Segment Open

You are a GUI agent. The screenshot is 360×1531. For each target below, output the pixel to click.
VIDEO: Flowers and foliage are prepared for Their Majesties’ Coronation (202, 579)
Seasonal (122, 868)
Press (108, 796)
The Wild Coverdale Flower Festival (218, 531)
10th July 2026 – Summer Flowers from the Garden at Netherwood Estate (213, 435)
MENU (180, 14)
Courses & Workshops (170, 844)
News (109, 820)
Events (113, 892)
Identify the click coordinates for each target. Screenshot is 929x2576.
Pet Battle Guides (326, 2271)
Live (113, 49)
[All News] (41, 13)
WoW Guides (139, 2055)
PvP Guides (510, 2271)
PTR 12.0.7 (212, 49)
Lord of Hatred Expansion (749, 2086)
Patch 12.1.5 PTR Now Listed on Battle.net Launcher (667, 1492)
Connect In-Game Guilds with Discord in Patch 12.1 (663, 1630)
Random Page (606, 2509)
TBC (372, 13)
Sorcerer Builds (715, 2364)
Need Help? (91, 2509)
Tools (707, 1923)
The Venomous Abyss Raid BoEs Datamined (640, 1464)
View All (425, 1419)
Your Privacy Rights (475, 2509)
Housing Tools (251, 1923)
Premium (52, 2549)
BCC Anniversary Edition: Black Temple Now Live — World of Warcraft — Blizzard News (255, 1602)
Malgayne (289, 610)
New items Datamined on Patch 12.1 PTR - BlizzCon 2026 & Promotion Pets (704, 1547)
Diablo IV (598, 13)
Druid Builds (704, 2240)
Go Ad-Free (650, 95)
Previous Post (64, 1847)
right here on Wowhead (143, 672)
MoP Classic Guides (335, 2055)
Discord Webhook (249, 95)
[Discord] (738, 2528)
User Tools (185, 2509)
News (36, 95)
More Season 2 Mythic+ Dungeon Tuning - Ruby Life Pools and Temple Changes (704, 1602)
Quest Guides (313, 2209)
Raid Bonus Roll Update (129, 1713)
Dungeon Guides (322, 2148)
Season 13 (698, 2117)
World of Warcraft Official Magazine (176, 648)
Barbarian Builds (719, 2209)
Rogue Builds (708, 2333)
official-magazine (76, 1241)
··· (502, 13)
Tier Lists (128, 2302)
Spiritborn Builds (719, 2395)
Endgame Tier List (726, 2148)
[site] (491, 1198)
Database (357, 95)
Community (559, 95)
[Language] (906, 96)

Segment Closed

### The problem
Copy verbatim the span of lines that begins with the line holding "PvP Guides (510, 2271)" and ends at the last line of the records.

### Exercise answer
PvP Guides (510, 2271)
PTR 12.0.7 (212, 49)
Lord of Hatred Expansion (749, 2086)
Patch 12.1.5 PTR Now Listed on Battle.net Launcher (667, 1492)
Connect In-Game Guilds with Discord in Patch 12.1 (663, 1630)
Random Page (606, 2509)
TBC (372, 13)
Sorcerer Builds (715, 2364)
Need Help? (91, 2509)
Tools (707, 1923)
The Venomous Abyss Raid BoEs Datamined (640, 1464)
View All (425, 1419)
Your Privacy Rights (475, 2509)
Housing Tools (251, 1923)
Premium (52, 2549)
BCC Anniversary Edition: Black Temple Now Live — World of Warcraft — Blizzard News (255, 1602)
Malgayne (289, 610)
New items Datamined on Patch 12.1 PTR - BlizzCon 2026 & Promotion Pets (704, 1547)
Diablo IV (598, 13)
Druid Builds (704, 2240)
Go Ad-Free (650, 95)
Previous Post (64, 1847)
right here on Wowhead (143, 672)
MoP Classic Guides (335, 2055)
Discord Webhook (249, 95)
[Discord] (738, 2528)
User Tools (185, 2509)
News (36, 95)
More Season 2 Mythic+ Dungeon Tuning - Ruby Life Pools and Temple Changes (704, 1602)
Quest Guides (313, 2209)
Raid Bonus Roll Update (129, 1713)
Dungeon Guides (322, 2148)
Season 13 (698, 2117)
World of Warcraft Official Magazine (176, 648)
Barbarian Builds (719, 2209)
Rogue Builds (708, 2333)
official-magazine (76, 1241)
··· (502, 13)
Tier Lists (128, 2302)
Spiritborn Builds (719, 2395)
Endgame Tier List (726, 2148)
[site] (491, 1198)
Database (357, 95)
Community (559, 95)
[Language] (906, 96)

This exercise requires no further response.